Ma gli stessi giudici, sempre con una maggioranza di 15 contro 6, non hanno accolto la richiesta di Roma in merito al rientro in Italia di Salvatore Girone e alla conferma della permanenza di Massimiliano Latorre in Italia e hanno chiesto, entro il 24 settembre, un nuovo rapporto in proposito da parte dei due Paesi.

Nel commentare la sentenza, l'agente del Governo italiano Francesco Azzarello ha detto che il tribunale del mare "ha riconosciuto la piena legittimazione e competenza della Corte arbitrale sulla vicenda" e che ciò "tutela in parte i diritti italiani". D'altra parte l'Italia "sta valutando di rinnovare le richieste relative alla condizione dei Fucilieri davanti alla Corte arbitrale non appena questa sarà costituita".

La vicenda
I due fucilieri della Marina Militare, Massimiliano Latorre e Salvatore Girone, sono accusati dal governo indiano dell'omicidio di due pescatori al largo delle coste indiane del Kerala durante un'attività antipirateria a bordo del mercantile italiano Enrica Lexie, il 15 febbraio 2012.

Con una serie sconcertante di tira e molla la vicenda dei due marò, per i quali si arriva persino a prospettare la condanna a morte, avvelena da allora le relazioni tra Italia e India: la crisi raggiunge il suo apice nel marzo 2013, quando Roma prima decide di non rimandare in India i due fucilieri che erano in Italia per le elezioni politiche, poi, dopo la ritorsione indiana con il fermo a Delhi dell'ambasciatore italiano, Palazzo Chigi decide di consegnarli entrambi alle autorità indiane.

Nel settembre 2014 i giudici indiani danno il via libera al rientro di Massimiliano Latorre in Italia per problemi di salute.

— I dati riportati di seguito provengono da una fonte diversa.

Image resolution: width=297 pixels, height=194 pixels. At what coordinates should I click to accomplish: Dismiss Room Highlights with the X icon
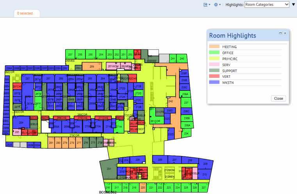pos(285,34)
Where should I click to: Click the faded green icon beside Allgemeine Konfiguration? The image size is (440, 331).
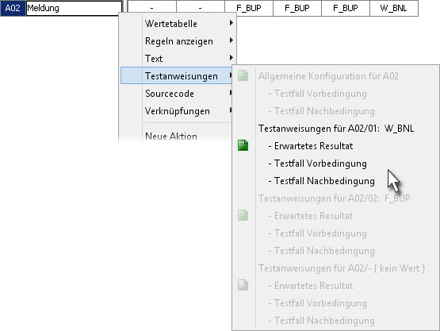[243, 75]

Colpito da ictus, Latorre sta seguendo un programma di riabilitazione in Puglia e ha chiesto una nuova proroga della sua permanenza in Italia. Salvatore Girone continua invece a risiedere nell'ambasciata d'Italia in India dove può ricevere la visita dei familiari.

Nel frattempo, nel giugno di quest'anno, l'Italia ha attivato l'arbitrato internazionale sul caso dei marò nel quadro della Convenzione delle Nazioni Unite sul Diritto del Mare, rivolgendosi, al Tribunale internazionale del diritto del mare di Amburgo.

Gentiloni: Stop giustizia indiana risultato utile
La sentenza di Amburgo è "un risultato utile. Ha stabilito in forma definitiva il principio molto importante che non sarà la giustizia indiana a gestire la vicenda dei Marò. Per noi è un risultato utile. Sarà l'arbitrato internazionale come l'Italia aveva chiesto, a gestire questo caso". Lo dice il ministro degli Esteri Paolo Gentiloni.

Delrio: Speravamo in sentenza diversa
"Ovviamente l'Italia sperava diversamente, ha chiesto un'altra cosa. Questa notizia che non si assumeranno misure temporanee non va nella direzione che noi avevamo richiesto: il governo non fa altro che prenderne atto in questo momento, poi si decideranno gli eventuali passi necessari che credo saranno oggetto di discussione tra il presidente del Consiglio e il ministro competente". E' quanto ha detto il ministro delle Infrastrutture e dei Trasporti, Graziano Delrio, nel corso di una conferenza stampa al Meeting di Comunione e Liberazione.